## Records supplied
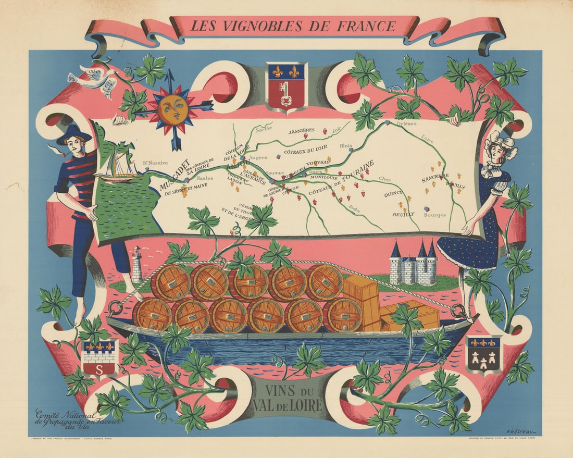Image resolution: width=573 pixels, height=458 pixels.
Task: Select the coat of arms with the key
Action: [x=286, y=85]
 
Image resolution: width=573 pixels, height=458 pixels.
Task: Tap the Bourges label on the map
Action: [x=435, y=214]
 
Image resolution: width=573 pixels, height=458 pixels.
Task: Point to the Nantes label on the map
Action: [x=205, y=178]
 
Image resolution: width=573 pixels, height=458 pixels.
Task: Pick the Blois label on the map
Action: [x=346, y=146]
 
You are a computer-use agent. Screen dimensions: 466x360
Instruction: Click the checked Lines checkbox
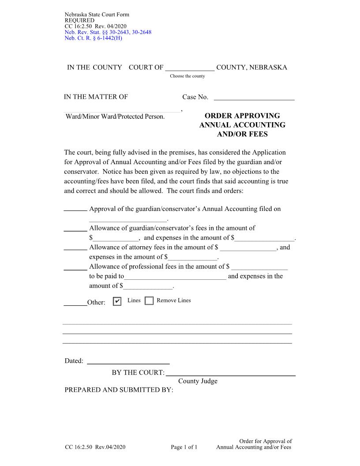pyautogui.click(x=117, y=301)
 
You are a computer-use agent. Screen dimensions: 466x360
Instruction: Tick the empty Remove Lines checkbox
pyautogui.click(x=149, y=301)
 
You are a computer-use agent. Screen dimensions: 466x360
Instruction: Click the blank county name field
pyautogui.click(x=190, y=68)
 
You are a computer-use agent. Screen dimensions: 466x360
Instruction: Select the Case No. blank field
pyautogui.click(x=254, y=97)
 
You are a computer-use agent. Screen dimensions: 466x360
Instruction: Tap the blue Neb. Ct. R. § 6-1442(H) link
pyautogui.click(x=93, y=38)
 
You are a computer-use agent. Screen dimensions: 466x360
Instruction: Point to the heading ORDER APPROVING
pyautogui.click(x=242, y=116)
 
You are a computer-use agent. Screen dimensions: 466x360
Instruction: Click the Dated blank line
pyautogui.click(x=128, y=361)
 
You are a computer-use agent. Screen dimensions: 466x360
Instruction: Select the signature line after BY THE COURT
pyautogui.click(x=230, y=372)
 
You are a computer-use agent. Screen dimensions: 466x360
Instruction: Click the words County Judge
pyautogui.click(x=198, y=381)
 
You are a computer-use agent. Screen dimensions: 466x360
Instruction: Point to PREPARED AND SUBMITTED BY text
pyautogui.click(x=119, y=390)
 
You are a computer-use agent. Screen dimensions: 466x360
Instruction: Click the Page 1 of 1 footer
pyautogui.click(x=184, y=447)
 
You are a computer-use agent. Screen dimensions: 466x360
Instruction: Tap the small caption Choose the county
pyautogui.click(x=188, y=76)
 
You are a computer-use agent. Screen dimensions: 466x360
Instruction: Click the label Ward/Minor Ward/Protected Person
pyautogui.click(x=115, y=116)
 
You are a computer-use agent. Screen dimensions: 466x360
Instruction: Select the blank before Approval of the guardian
pyautogui.click(x=75, y=209)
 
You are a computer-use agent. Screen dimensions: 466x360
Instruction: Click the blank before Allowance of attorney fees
pyautogui.click(x=75, y=248)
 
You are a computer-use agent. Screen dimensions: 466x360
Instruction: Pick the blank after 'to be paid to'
pyautogui.click(x=176, y=277)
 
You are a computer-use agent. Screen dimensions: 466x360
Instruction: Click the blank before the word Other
pyautogui.click(x=75, y=303)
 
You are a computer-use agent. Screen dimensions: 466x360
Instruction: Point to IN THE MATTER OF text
pyautogui.click(x=96, y=97)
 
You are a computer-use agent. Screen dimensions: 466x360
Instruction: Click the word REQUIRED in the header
pyautogui.click(x=79, y=20)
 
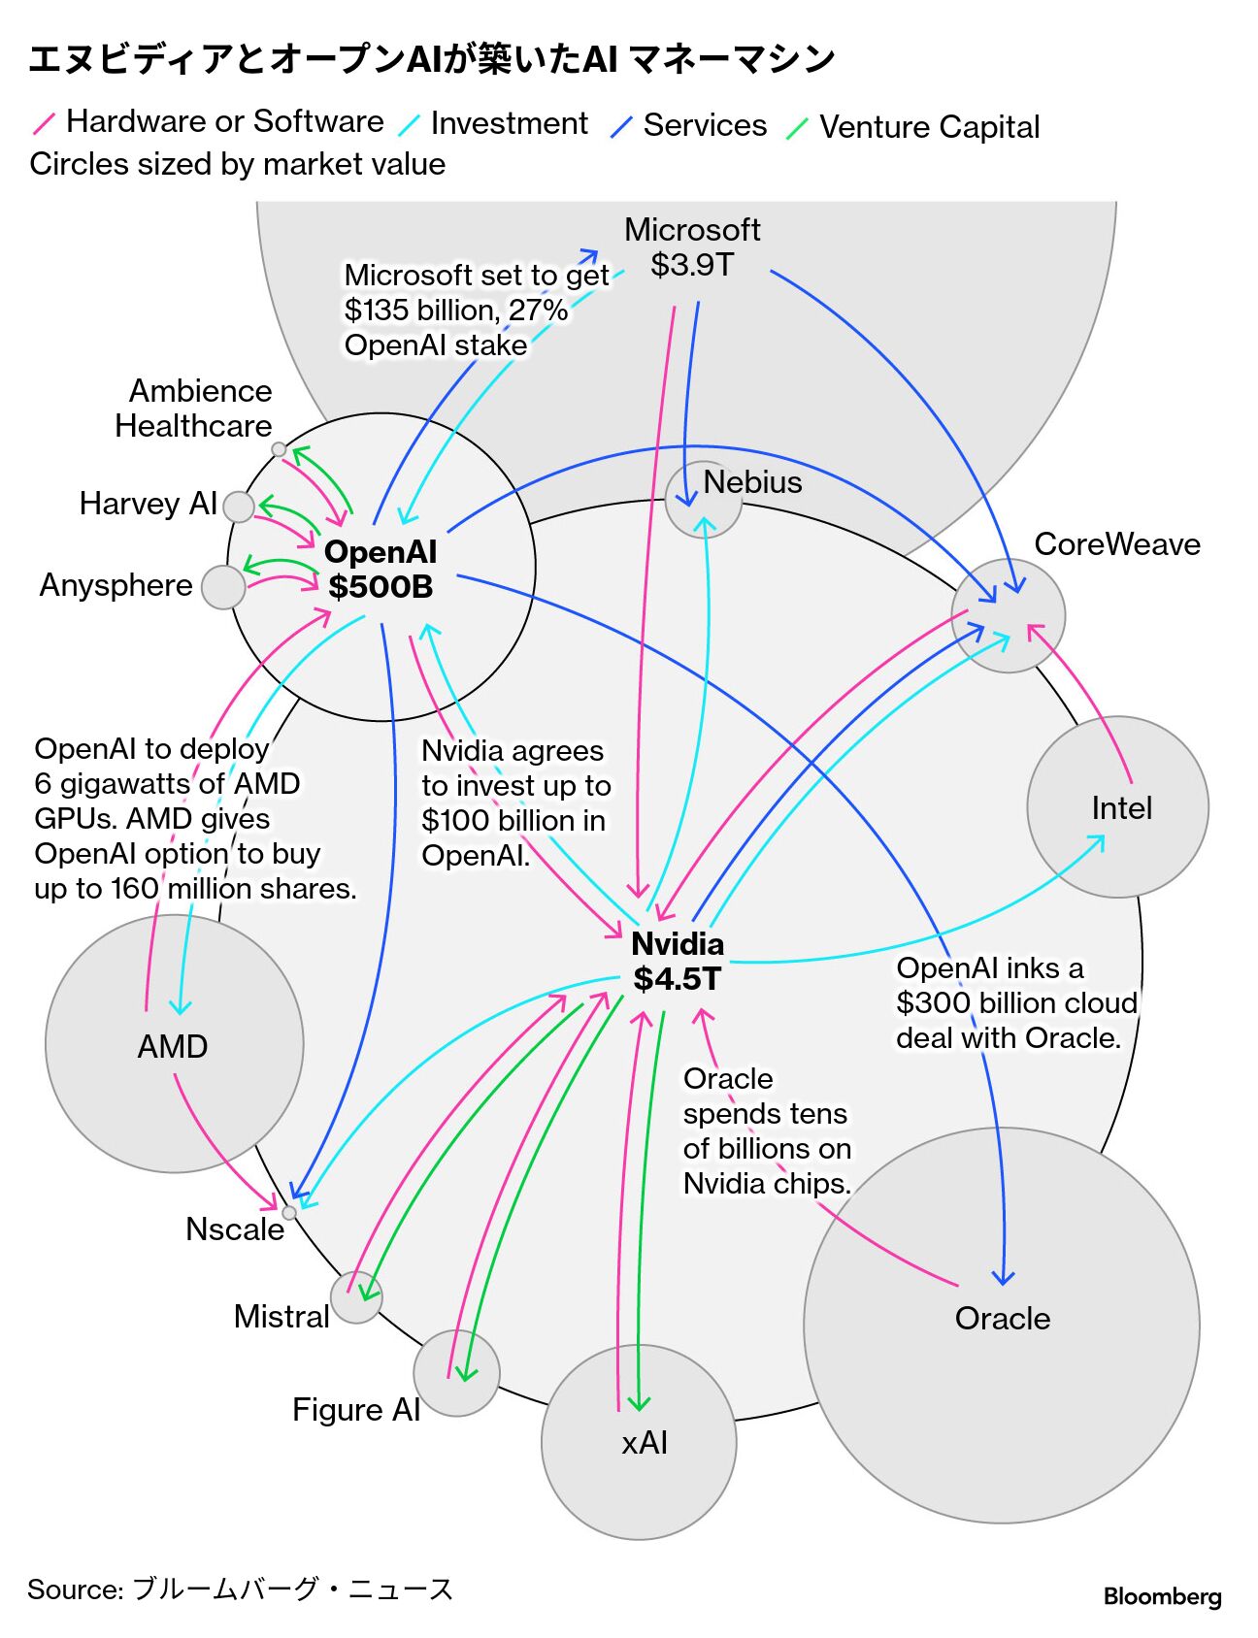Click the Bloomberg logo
[1162, 1596]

## To be done
Copy out the items verbatim, starting at the very first line and ending at the line containing "Action: [x=435, y=214]", with both of those lines included. Leave the pictures out of your answer.

## Exercise output
Image resolution: width=573 pixels, height=458 pixels.
Task: Select the coat of arms with the key
Action: [x=286, y=85]
 
Image resolution: width=573 pixels, height=458 pixels.
Task: Tap the Bourges label on the map
Action: [x=435, y=214]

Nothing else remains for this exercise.